Scientology Volunteer Minister talks of lessons learned from the Haiti earthquake
Joava Good, a Scientologist of Sandy City, Utah, lives by the Volunteer Minister motto: Something Can Be Done About It.
Joava says, “Haiti made earlier disasters look small by comparison.” In a presentation to the Sandy City Citizen Corps Council on Thursday, March 11, she will share eight lessons learned in Haiti that can make all the difference in any future disaster. Good, a member of the Draper City Emergency and Advisory committee for the past four years, calls Haiti “a real eye-opener” and “the worst catastrophe we’ve ever worked on.”
When she heard about the Haiti earthquake on January 12, Good contacted the Scientology Volunteer Ministers Disaster Response Coordinator in Los Angeles and was soon engaged in the extraordinary challenges of getting vitally needed medical personnel, supplies and Volunteer Ministers to Haiti. “It was daunting,” said Good. “Port-au-Prince was decimated—no power, no communications systems, no landing lights on the runway, only one runway open and that one in awful shape, all the planes were parked in the dirt, and no civilian flights were landing.”

WORK INSTRUCTION 1: From Good's description of Port-au-Prince in the Haiti earthquake article, list each thing she says the city had "no" of.
WORK INSTRUCTION 2: Retype the stretch of the Haiti earthquake article from "Scientology Volunteer Minister talks" through "Done About It.".

DATA SHOWN:
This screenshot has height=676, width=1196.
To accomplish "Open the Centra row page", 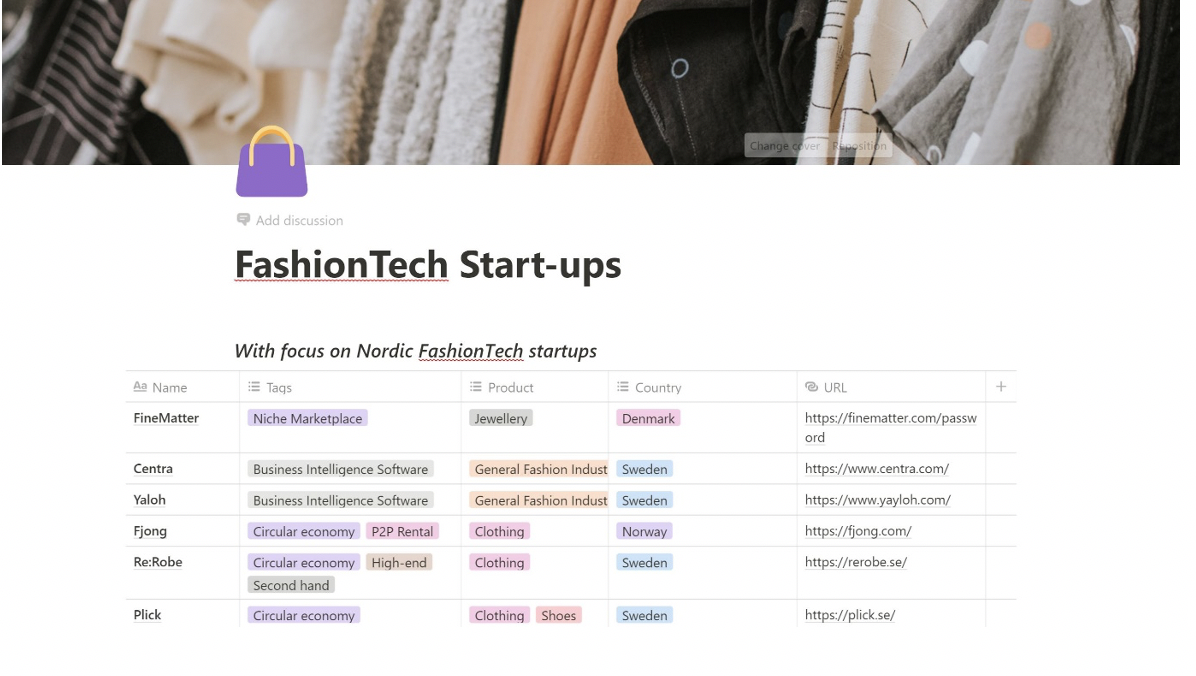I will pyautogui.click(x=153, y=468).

...

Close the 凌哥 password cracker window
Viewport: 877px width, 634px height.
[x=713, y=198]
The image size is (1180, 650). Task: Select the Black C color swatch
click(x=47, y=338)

RESPONSE BOX 1:
- power
- communications systems
- landing lights on the runway
- civilian flights landing

RESPONSE BOX 2:
Scientology Volunteer Minister talks of lessons learned from the Haiti earthquake
Joava Good, a Scientologist of Sandy City, Utah, lives by the Volunteer Minister motto: Something Can Be Done About It.